Task requirements = Render every line of the listing below as a numbered list, omitting any blank lines.

Data supplied =

###

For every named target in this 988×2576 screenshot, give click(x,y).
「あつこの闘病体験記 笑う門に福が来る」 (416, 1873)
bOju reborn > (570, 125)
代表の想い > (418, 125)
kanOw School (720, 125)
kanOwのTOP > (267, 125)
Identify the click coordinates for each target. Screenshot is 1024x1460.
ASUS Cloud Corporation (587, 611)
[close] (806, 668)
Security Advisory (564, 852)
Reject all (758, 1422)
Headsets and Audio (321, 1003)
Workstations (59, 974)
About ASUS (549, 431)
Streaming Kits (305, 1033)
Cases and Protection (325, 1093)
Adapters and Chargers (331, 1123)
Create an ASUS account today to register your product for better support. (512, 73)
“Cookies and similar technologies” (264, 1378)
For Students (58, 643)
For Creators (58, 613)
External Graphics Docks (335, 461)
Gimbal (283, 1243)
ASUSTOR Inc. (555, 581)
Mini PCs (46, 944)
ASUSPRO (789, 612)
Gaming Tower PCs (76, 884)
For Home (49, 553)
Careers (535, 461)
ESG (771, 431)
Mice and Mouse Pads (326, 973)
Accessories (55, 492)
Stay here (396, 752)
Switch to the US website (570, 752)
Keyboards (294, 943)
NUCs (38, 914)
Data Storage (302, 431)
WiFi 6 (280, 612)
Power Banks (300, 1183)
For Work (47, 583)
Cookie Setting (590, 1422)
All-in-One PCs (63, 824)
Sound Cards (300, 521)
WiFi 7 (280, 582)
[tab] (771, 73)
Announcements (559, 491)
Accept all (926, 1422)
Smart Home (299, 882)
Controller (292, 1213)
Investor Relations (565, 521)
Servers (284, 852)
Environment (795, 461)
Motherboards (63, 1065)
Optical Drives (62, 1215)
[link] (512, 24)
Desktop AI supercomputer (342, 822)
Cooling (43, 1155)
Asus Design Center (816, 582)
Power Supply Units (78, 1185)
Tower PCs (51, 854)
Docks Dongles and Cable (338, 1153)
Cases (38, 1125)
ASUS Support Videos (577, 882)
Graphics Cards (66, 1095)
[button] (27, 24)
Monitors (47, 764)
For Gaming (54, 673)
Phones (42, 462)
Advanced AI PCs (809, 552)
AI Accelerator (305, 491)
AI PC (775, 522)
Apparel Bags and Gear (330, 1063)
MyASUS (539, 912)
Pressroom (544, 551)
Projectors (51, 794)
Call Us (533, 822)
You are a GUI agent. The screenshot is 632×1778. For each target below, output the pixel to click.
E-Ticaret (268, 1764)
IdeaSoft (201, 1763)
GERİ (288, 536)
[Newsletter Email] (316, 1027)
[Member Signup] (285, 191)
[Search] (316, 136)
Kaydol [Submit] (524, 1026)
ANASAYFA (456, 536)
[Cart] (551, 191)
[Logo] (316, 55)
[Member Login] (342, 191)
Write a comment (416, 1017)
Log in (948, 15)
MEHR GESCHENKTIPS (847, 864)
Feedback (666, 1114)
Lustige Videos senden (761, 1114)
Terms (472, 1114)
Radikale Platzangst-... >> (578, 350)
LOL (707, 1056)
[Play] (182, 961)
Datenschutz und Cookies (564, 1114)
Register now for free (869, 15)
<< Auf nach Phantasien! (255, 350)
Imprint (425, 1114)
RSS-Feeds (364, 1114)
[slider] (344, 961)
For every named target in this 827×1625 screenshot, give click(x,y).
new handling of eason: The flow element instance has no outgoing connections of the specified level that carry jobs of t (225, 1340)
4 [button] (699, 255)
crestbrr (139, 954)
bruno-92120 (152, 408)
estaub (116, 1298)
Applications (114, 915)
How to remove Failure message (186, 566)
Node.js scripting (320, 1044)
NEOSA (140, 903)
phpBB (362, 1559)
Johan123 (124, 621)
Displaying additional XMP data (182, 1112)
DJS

###

Response to this task =
1. For every named target in this 988×2576 screenshot, give click(x,y).
2. 「あつこの闘病体験記 笑う門に福が来る」 (416, 1873)
3. bOju reborn > (570, 125)
4. 代表の想い > (418, 125)
5. kanOw School (720, 125)
6. kanOwのTOP > (267, 125)
7. Identify the click coordinates for each target. Screenshot is 1024x1460.
8. ASUS Cloud Corporation (587, 611)
9. [close] (806, 668)
10. Security Advisory (564, 852)
11. Reject all (758, 1422)
12. Headsets and Audio (321, 1003)
13. Workstations (59, 974)
14. About ASUS (549, 431)
15. Streaming Kits (305, 1033)
16. Cases and Protection (325, 1093)
17. Adapters and Chargers (331, 1123)
18. Create an ASUS account today to register your product for better support. (512, 73)
19. “Cookies and similar technologies” (264, 1378)
20. For Students (58, 643)
21. For Creators (58, 613)
22. External Graphics Docks (335, 461)
23. Gimbal (283, 1243)
24. ASUSTOR Inc. (555, 581)
25. Mini PCs (46, 944)
26. ASUSPRO (789, 612)
27. Gaming Tower PCs (76, 884)
28. For Home (49, 553)
29. Careers (535, 461)
30. ESG (771, 431)
31. Mice and Mouse Pads (326, 973)
32. Accessories (55, 492)
33. Stay here (396, 752)
34. Switch to the US website (570, 752)
35. Keyboards (294, 943)
36. NUCs (38, 914)
37. Data Storage (302, 431)
38. WiFi 6 (280, 612)
39. Power Banks (300, 1183)
40. For Work (47, 583)
41. Cookie Setting (590, 1422)
42. All-in-One PCs (63, 824)
43. Sound Cards (300, 521)
44. WiFi 7 (280, 582)
45. [tab] (771, 73)
46. Announcements (559, 491)
47. Accept all (926, 1422)
48. Smart Home (299, 882)
49. Controller (292, 1213)
50. Investor Relations (565, 521)
51. Servers (284, 852)
52. Environment (795, 461)
53. Motherboards (63, 1065)
54. Optical Drives (62, 1215)
55. [link] (512, 24)
56. Desktop AI supercomputer (342, 822)
57. Cooling (43, 1155)
58. Asus Design Center (816, 582)
59. Power Supply Units (78, 1185)
60. Tower PCs (51, 854)
61. Docks Dongles and Cable (338, 1153)
62. Cases (38, 1125)
63. ASUS Support Videos (577, 882)
64. Graphics Cards (66, 1095)
65. [button] (27, 24)
66. Monitors (47, 764)
67. For Gaming (54, 673)
68. Phones (42, 462)
69. Advanced AI PCs (809, 552)
70. AI Accelerator (305, 491)
71. AI PC (775, 522)
72. Apparel Bags and Gear (330, 1063)
73. MyASUS (539, 912)
74. Pressroom (544, 551)
75. Projectors (51, 794)
76. Call Us (533, 822)
77. You are a GUI agent. The screenshot is 632×1778. For each target below, output the pixel to click.
78. E-Ticaret (268, 1764)
79. IdeaSoft (201, 1763)
80. GERİ (288, 536)
81. [Newsletter Email] (316, 1027)
82. [Member Signup] (285, 191)
83. [Search] (316, 136)
84. Kaydol [Submit] (524, 1026)
85. ANASAYFA (456, 536)
86. [Cart] (551, 191)
87. [Logo] (316, 55)
88. [Member Login] (342, 191)
89. Write a comment (416, 1017)
90. Log in (948, 15)
91. MEHR GESCHENKTIPS (847, 864)
92. Feedback (666, 1114)
93. Lustige Videos senden (761, 1114)
94. Terms (472, 1114)
95. Radikale Platzangst-... >> (578, 350)
96. LOL (707, 1056)
97. [Play] (182, 961)
98. Datenschutz und Cookies (564, 1114)
99. Register now for free (869, 15)
100. << Auf nach Phantasien! (255, 350)
101. Imprint (425, 1114)
102. RSS-Feeds (364, 1114)
103. [slider] (344, 961)
104. For every named target in this 827×1625 screenshot, give click(x,y).
105. new handling of eason: The flow element instance has no outgoing connections of the specified level that carry jobs of t (225, 1340)
106. 4 [button] (699, 255)
107. crestbrr (139, 954)
108. bruno-92120 (152, 408)
109. estaub (116, 1298)
110. Applications (114, 915)
111. How to remove Failure message (186, 566)
112. Node.js scripting (320, 1044)
113. NEOSA (140, 903)
114. phpBB (362, 1559)
115. Johan123 (124, 621)
116. Displaying additional XMP data (182, 1112)
117. DJS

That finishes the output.